◆ Exercise instructions ◆
[a] Answer these about the passage on Thich Nhat Hanh's book, one line each:
(i) Which chapter did the writer find hard to follow?
(ii) What did the writer's teachers say to do when catching a ball?
(iii) What was the writer's son diagnosed with?
[b] Please carry on the passage on Thich Nhat Hanh's book and not trying too hard, picking up after its final sentence.

#### Passage provided

U is for Understanding

I’ve been reading ‘Cultivating the Mind of Love’ by Thich Nhat Hanh recently. It’s taken some time because it’s given me much to think about. In the early chapters Thay talks about his experience of falling in love as a young monk and asks his reader to recall their own first love. I took a few weeks over that exercise and I think it was helpful to do so.

reflection2

More recently I’ve read the chapter about the Avatamsaka Sutra which I found difficult to follow, to understand, until I got to the last paragraph. Let me quote:

‘Don’t worry if you don’t understand. You don’t have to understand anything. Just enjoy the words of this beautiful sutra. If they make you feel lighter, that is enough. It is not necessary to feel a heavy weight on your shoulders. Someday, with no effort at all, you will understand. You only have to allow yourself to be there, to touch deeply each thing you encounter, to walk mindfully, and to help others with the whole of your being. This is the practice of non-practice.’

I recognise that need not to try too hard. For years I couldn’t catch a ball. My teachers told me to ‘watch the ball’. I watched, I missed. I tried harder, I still missed. Eventually I found out that with one very short-sighted eye, the ball wasn’t where I saw it. I stopped trying. Quite often I catch the ball. My young son was diagnosed with severe speech dyspraxia. The speech therapist explained that the harder he tried to talk, the more he couldn’t do it. We played lots of games that encouraged him to make speech sounds, but without any pressure. He has grown into a young man who talks clearly (often at length) and is not intimidated by public speaking.

########
#### Material provided

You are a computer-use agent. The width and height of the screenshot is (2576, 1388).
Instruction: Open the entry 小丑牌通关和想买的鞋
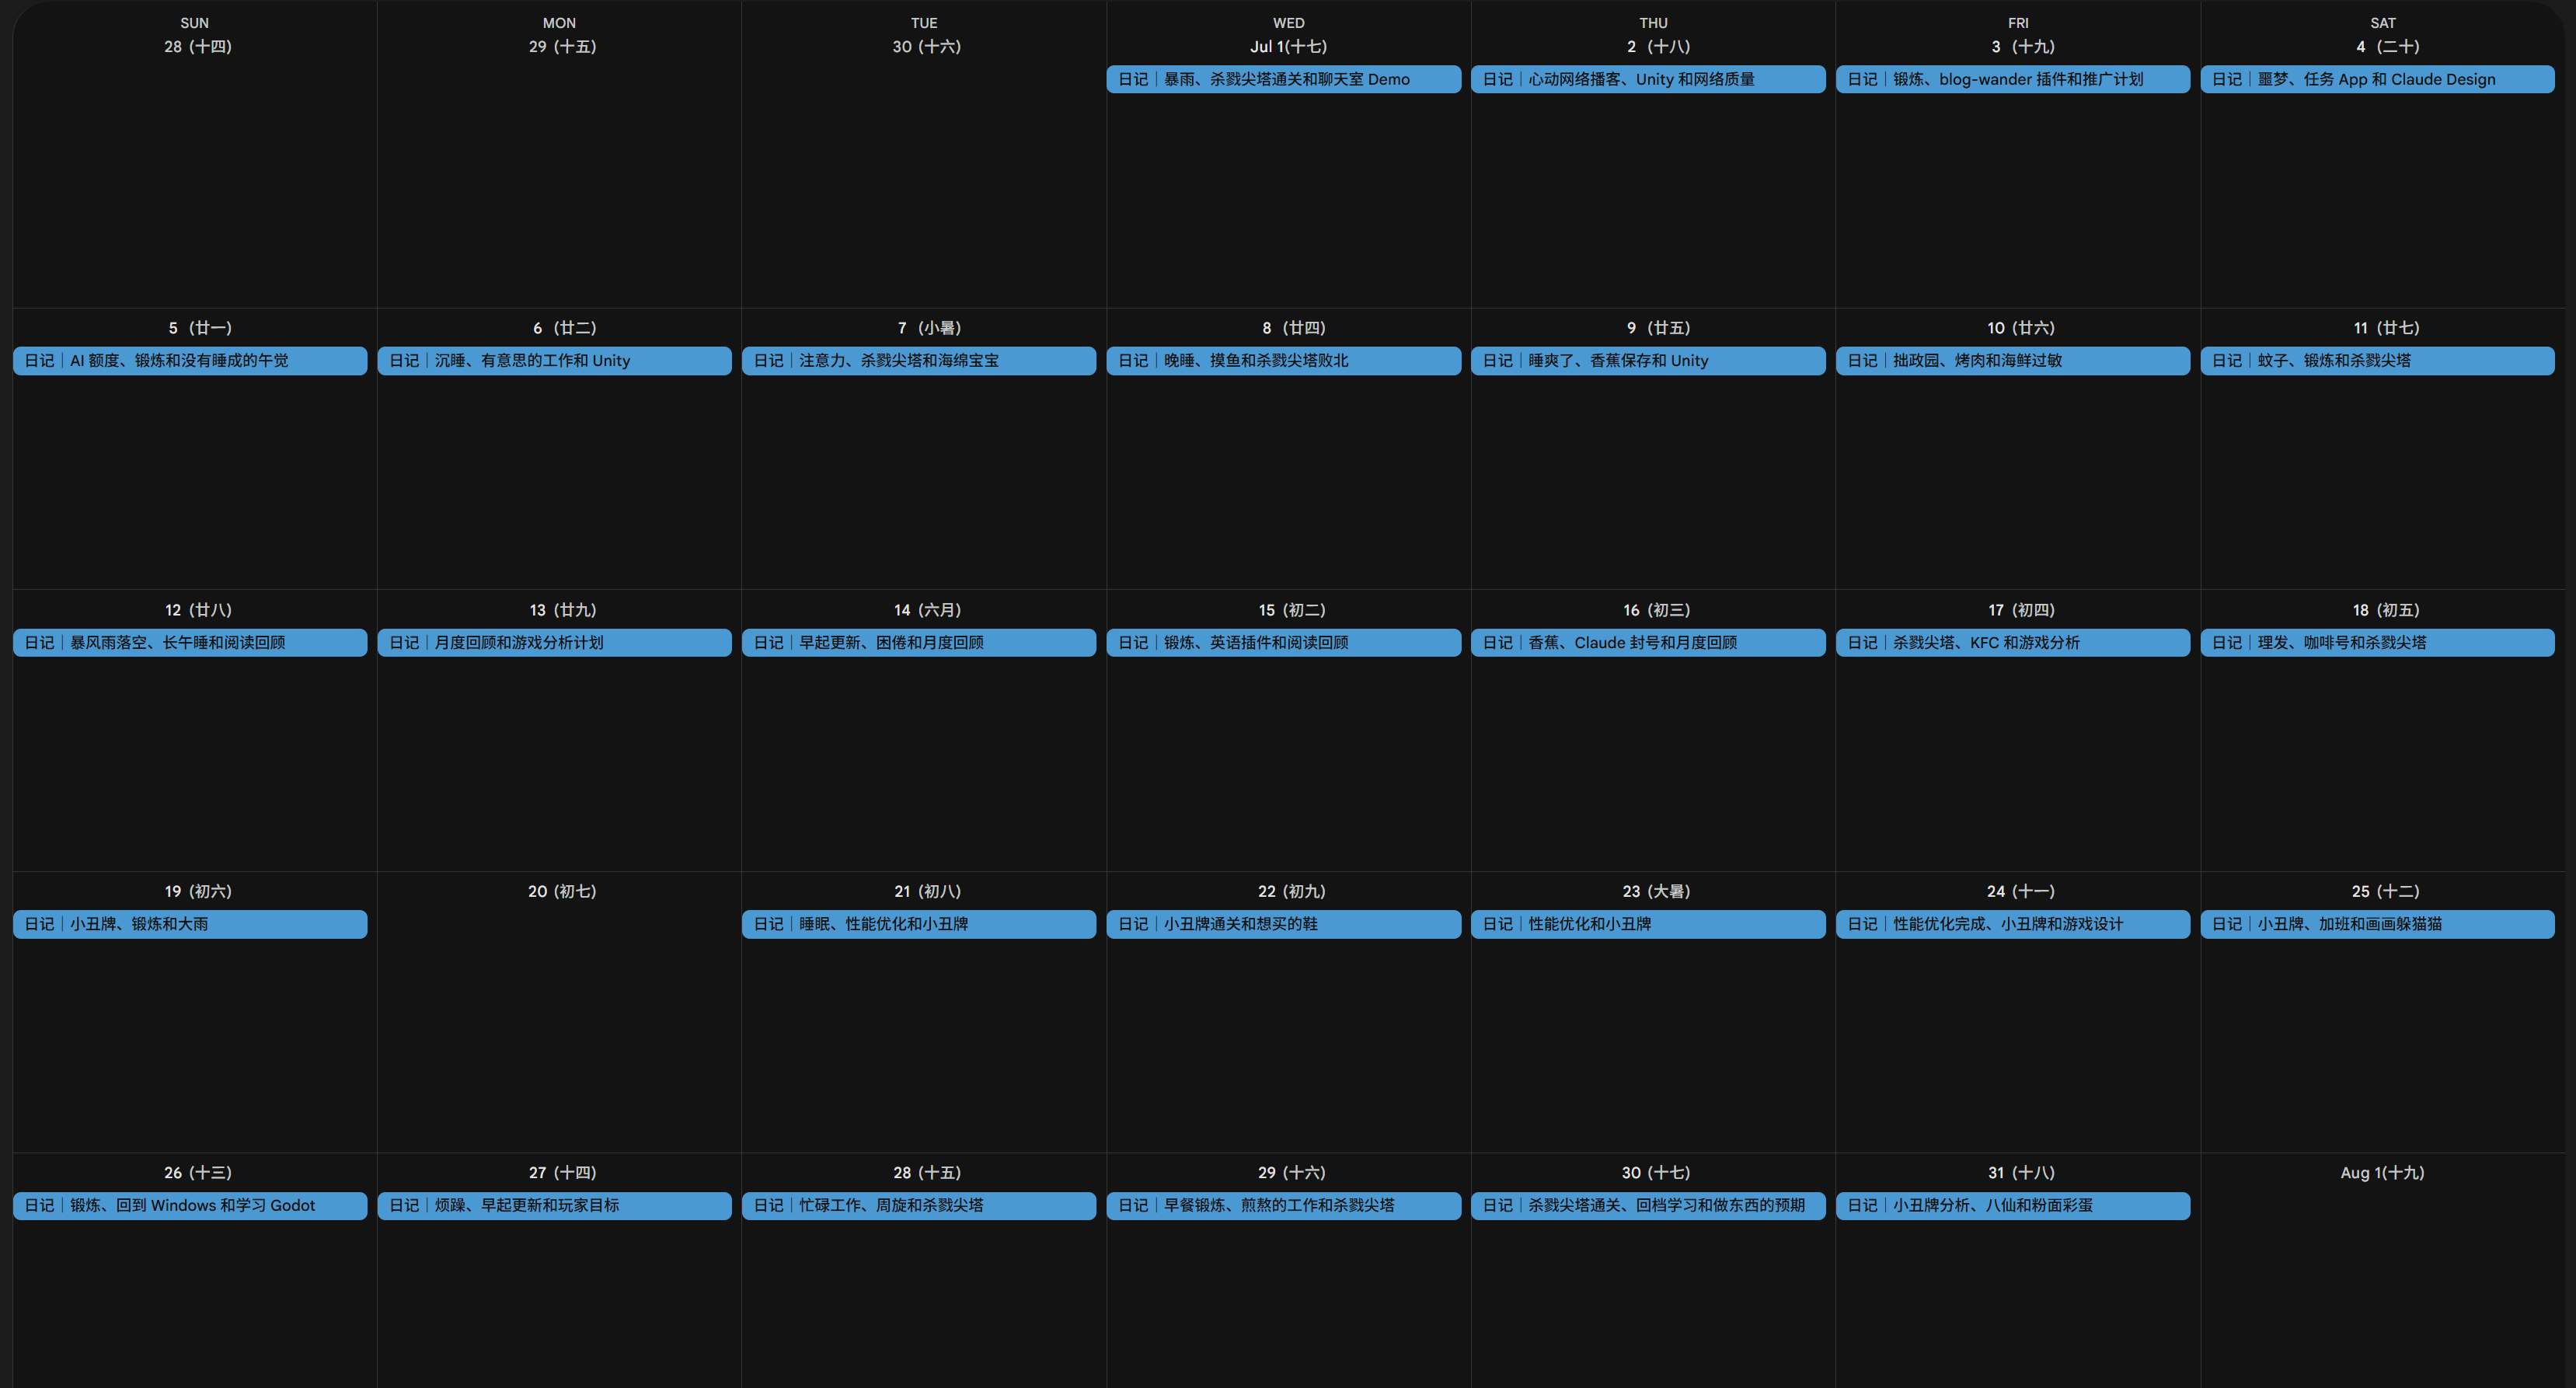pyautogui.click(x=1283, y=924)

########
#### Material provided

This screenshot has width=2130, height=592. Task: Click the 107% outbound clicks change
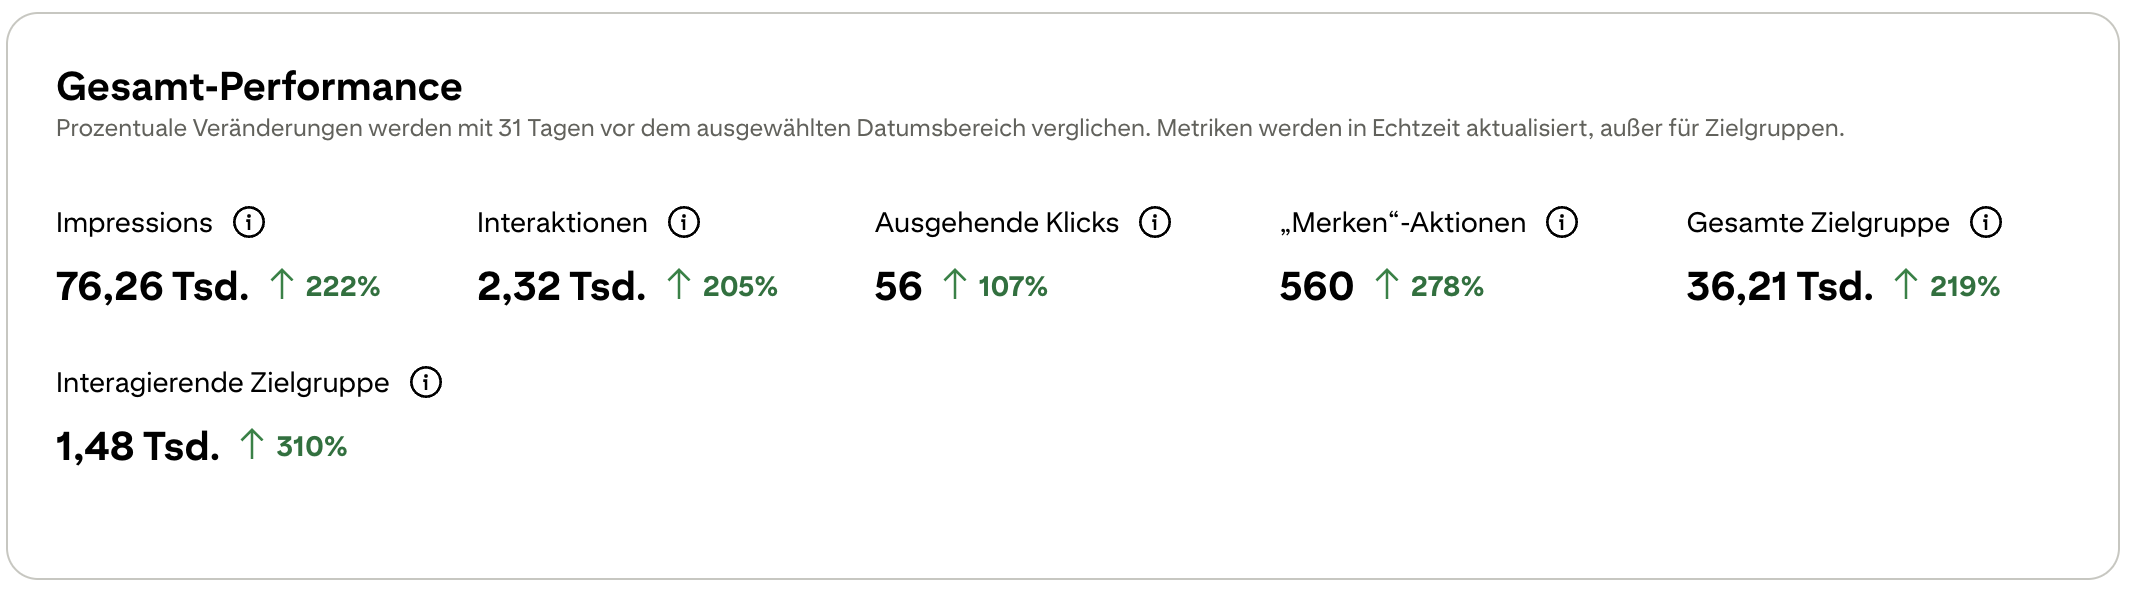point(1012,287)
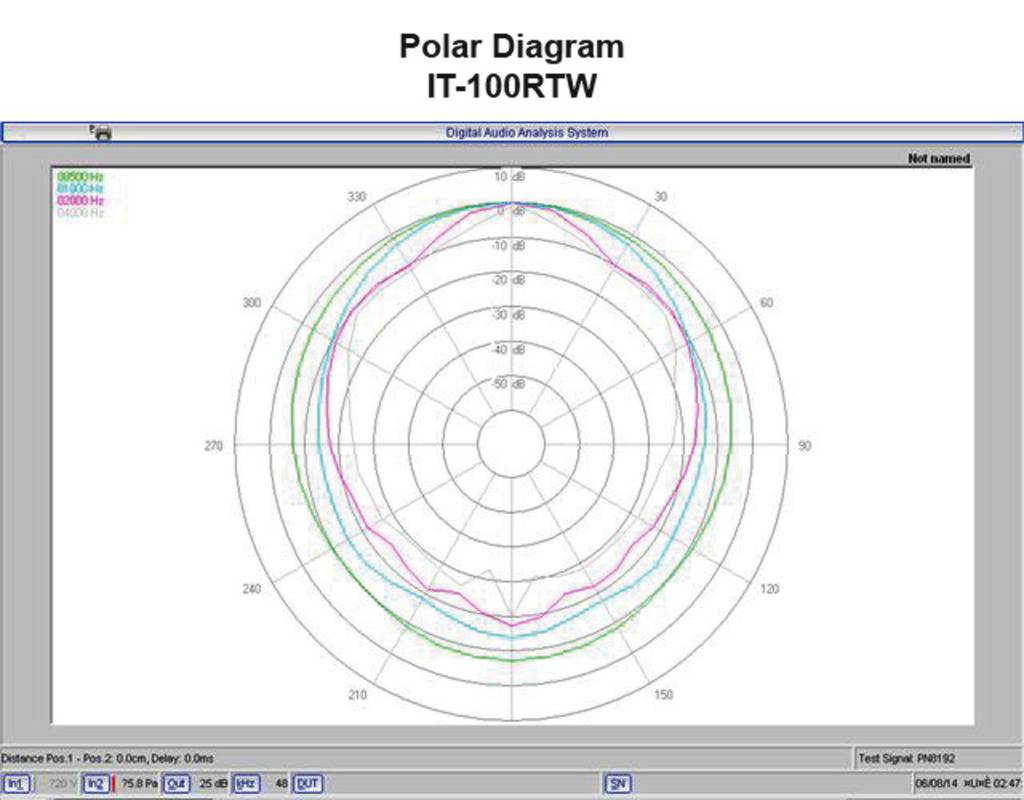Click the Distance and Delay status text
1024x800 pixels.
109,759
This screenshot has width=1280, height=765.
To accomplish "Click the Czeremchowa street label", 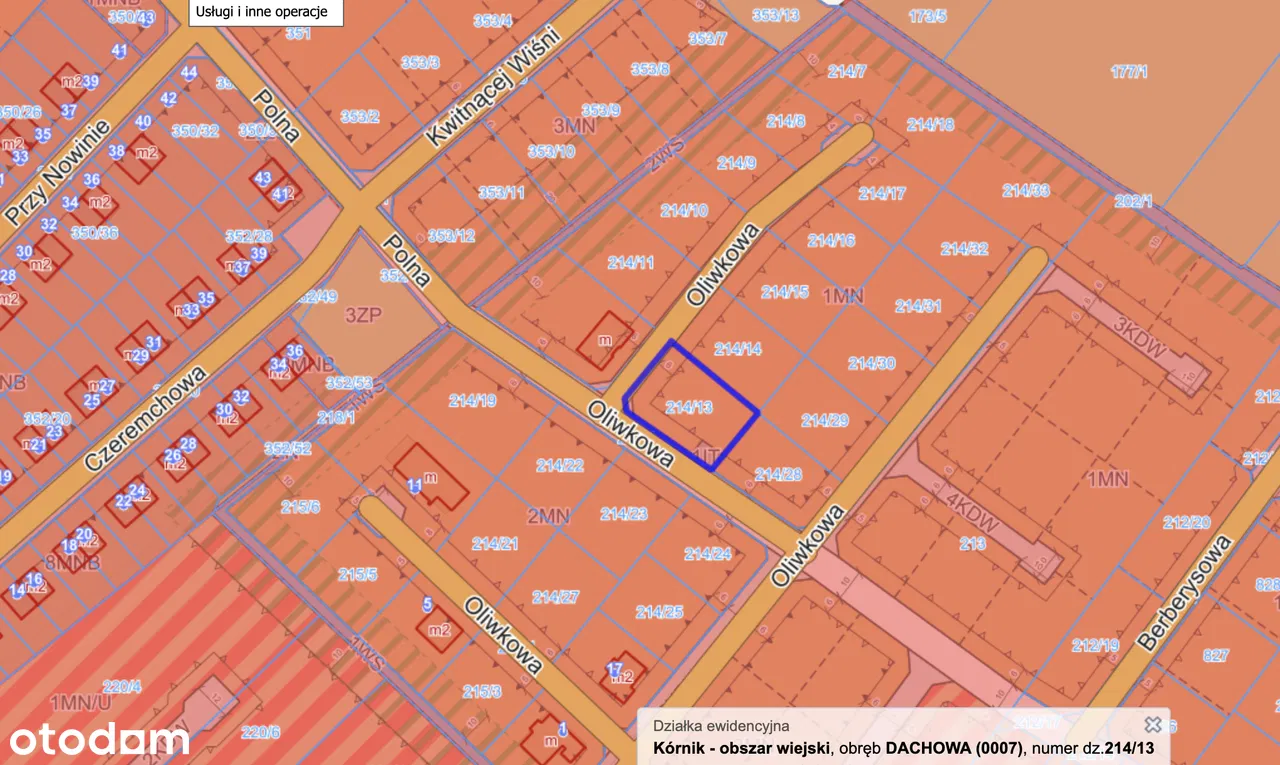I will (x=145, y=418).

########
#### Material provided

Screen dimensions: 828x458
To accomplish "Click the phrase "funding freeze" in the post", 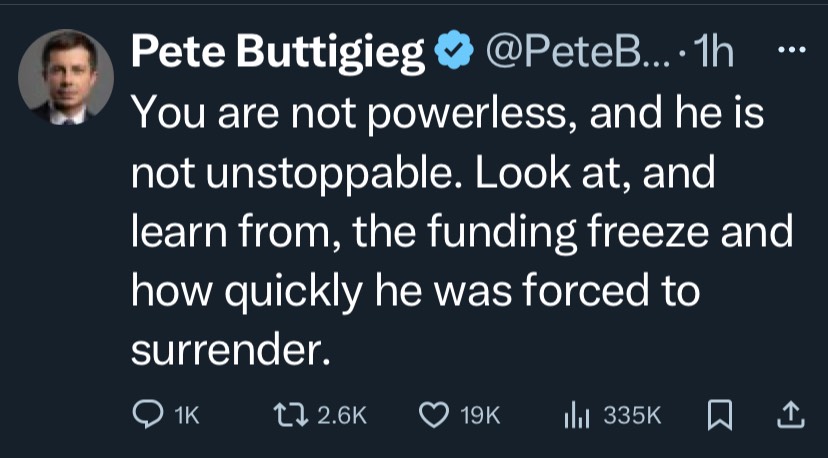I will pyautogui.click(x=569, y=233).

########

◆ Solved problems ◆
[a]
(i) The chapter about the Avatamsaka Sutra.
(ii) To 'watch the ball'.
(iii) Severe speech dyspraxia.

[b]
If I try hard to still my monkey mind and be in the present moment, I just end up with more thoughts, including thoughts about not thinking. If I just acknowledge the thoughts and then let them go, my intellectual mind is much calmer, and a deeper understanding can, occasionally, find a way through.

So I’ll let go (not try to let go, just let go) of worrying about understanding and just enjoy the sutra (no matter now that if isn’t in English), or let the words of the dharma talk fall on me like rain (the rain I’ve learnt to accept and welcome), or just immerse myself in the freeing waters of silence. Then I’ll observe how much of that I carry out of the meditation hall with me.